Ce discrédit est-il durable ?
Anicet Le Pors. Je pense que oui. Les partis ne pourront renaître que sous une forme à inventer, très différente. Mais, pour l’instant, souhaiter leur disparition serait irresponsable.
Et, selon vous, nous n’en sommes pas à l’invention ?
Anicet Le Pors. Le fait de renvoyer vers le citoyen sa responsabilité civique est très novateur. Dans l’ancienne manière de faire de la politique, un communiste était peu tenté de s’interroger sur sa responsabilité propre, de développer un esprit critique. Cela a conduit aux pires erreurs. Aujourd’hui la situation est inverse, on est renvoyé vers son moi. Et le problème est celui de la recherche d’une nouvelle centralité. Comment la recréer à partir de l’atomisation des citoyens ? Ce n’est pas simple à concevoir. Mais c’est très intéressant.
Dans ces conditions, comment voyez-vous les prochaines batailles, par exemple électorales ?
Anicet Le Pors. Il faut faire pour le mieux. Je le répète, ce qui manque aujourd’hui à la gauche, c’est une pensée. Je crois beaucoup aussi à l’événement. Il est peut-être plus proche qu’on ne peut l’imaginer. Un aventurier comme Sarkozy peut être celui qui risque de le créer.
Vous avez dit du communisme : le mot n’emporte pas la chose. Qu’entendez-vous par là ?
Anicet Le Pors. Dans l’absolu c’est un beau mot, il ne faut pas le sacrifier, mais il ne suffit pas de le prononcer pour exprimer une vérité ou une solution. Il y a des fondamentaux dans le communisme : le sens de la justice sociale, de la communauté de destin, de la fraternité… On peut à l’inverse y rattacher des idées d’une plate généralité. C’est un mot qu’il faut protéger.

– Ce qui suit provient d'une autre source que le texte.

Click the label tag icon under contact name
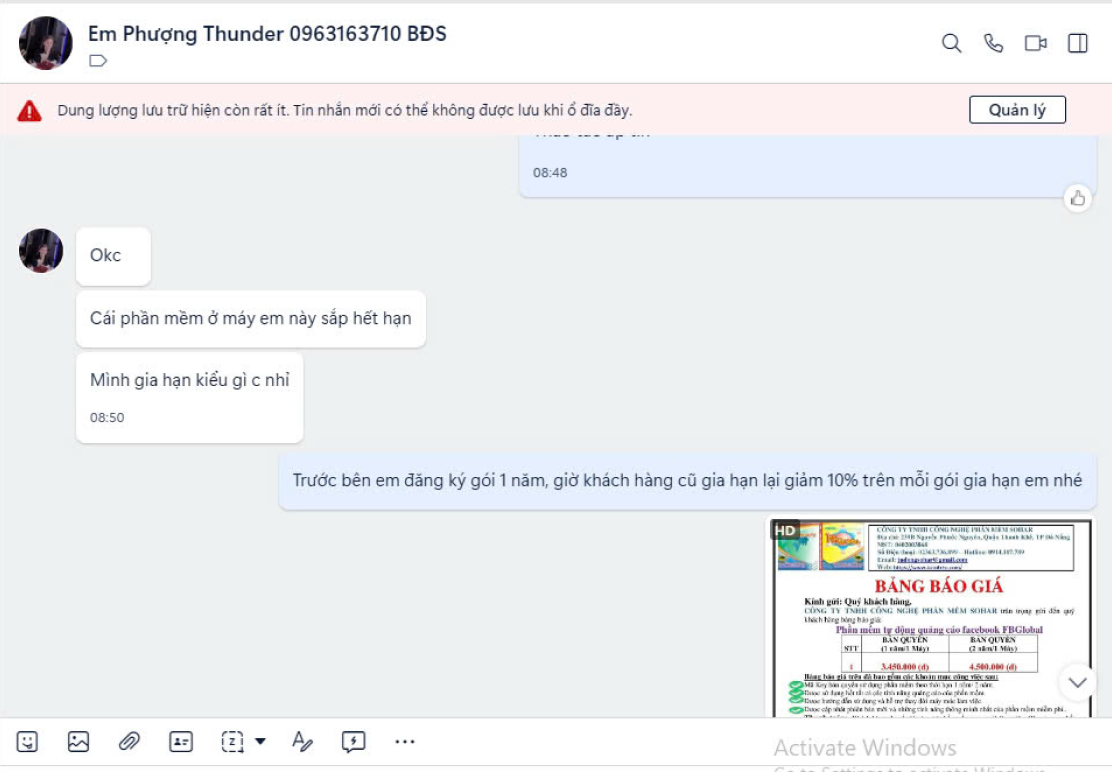 pyautogui.click(x=98, y=61)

Je ne supporte plus les déclamations autour du mot lui-même, surtout lorsque cela recouvre des abandons de fond caractérisés. C’est un peu étrange que ce soit moi qui dise qu’il ne faut pas l’abandonner. Pour le sauvegarder, il faudrait avant tout avancer des raisons tangibles, pouvoir dire quelles en sont les fortes justifications, avoir suffisamment travaillé à cela. Si on est vide idéologiquement, dans les propositions, il ne reste que le mot. Et il en subit forcément le préjudice.
Vous caractérisez la période actuelle comme celle d’une décomposition et à la fois vous vous refusez « à nourrir le pessimisme ». Où puisez-vous ce relatif optimisme ?

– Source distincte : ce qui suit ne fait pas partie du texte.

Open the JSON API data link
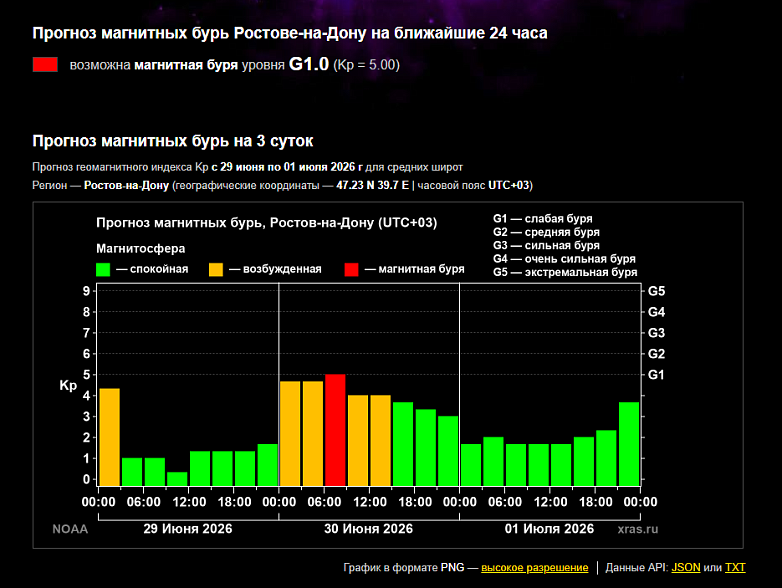 pyautogui.click(x=686, y=568)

Avant, le matérialisme historique disait l’avenir. Il y avait des séquences dans l’histoire : le féodalisme, le capitalisme avec trois ou quatre phases, le socialisme et le communisme. L’aventure humaine était réduite à une seule voie. Aujourd’hui, à travers la composition des génomes individuels et la recherche pour les faire converger dans des démarches collectives constructives, c’est beaucoup plus intéressant. Mille aventures sont possibles et nous avons la responsabilité de choisir. D’où la nécessité de regrouper les moyens du passé pour prendre en compte ce que les générations précédentes ont accumulé en conscience, en bonne volonté, en aspiration. Mais en avenir aléatoire les monstres ne sont pas non plus exclus. L’événement dont je parlais peut être catalyseur de révolution ou entraîner sur des chemins abominables. Il faut donc être prêt.
Et la gauche a l’obligation d’acquérir l’intelligence de la situation, la créativité nécessaire pour déboucher sur des propositions cohérentes. Mais c’est une course de vitesse…

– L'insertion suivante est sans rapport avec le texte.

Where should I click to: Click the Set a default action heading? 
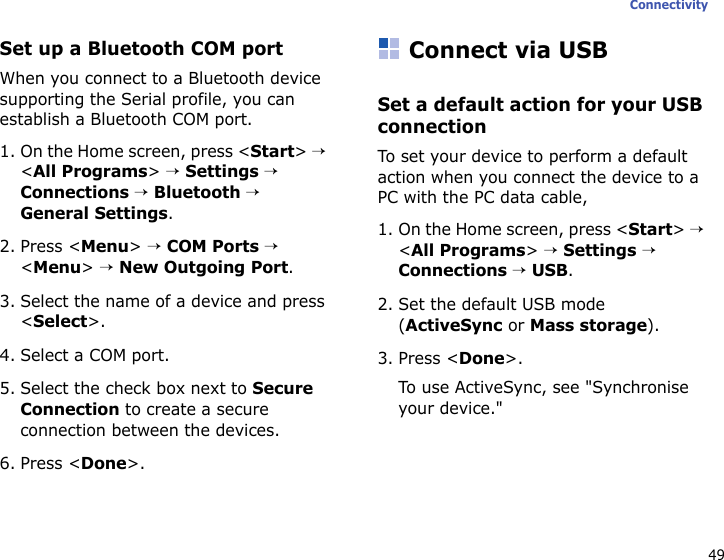(540, 115)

C’est pourquoi un parti digne de ce nom ne doit pas se laisser dériver dans le courant. Il doit réagir, même s’il est très minoritaire. Ses positions de principe, si elles ne sont pas comprises maintenant, doivent pouvoir servir de référence pour l’avenir.
(1) Le programme commun a été signé le 26 juin 1972 par le PS, le PCF et le MRG. Il prévoyait de grandes réformes. Malgré l’échec des négociations d’actualisation en 1977, c’est sur sa lancée que François Mitterrand a été élu en 1981.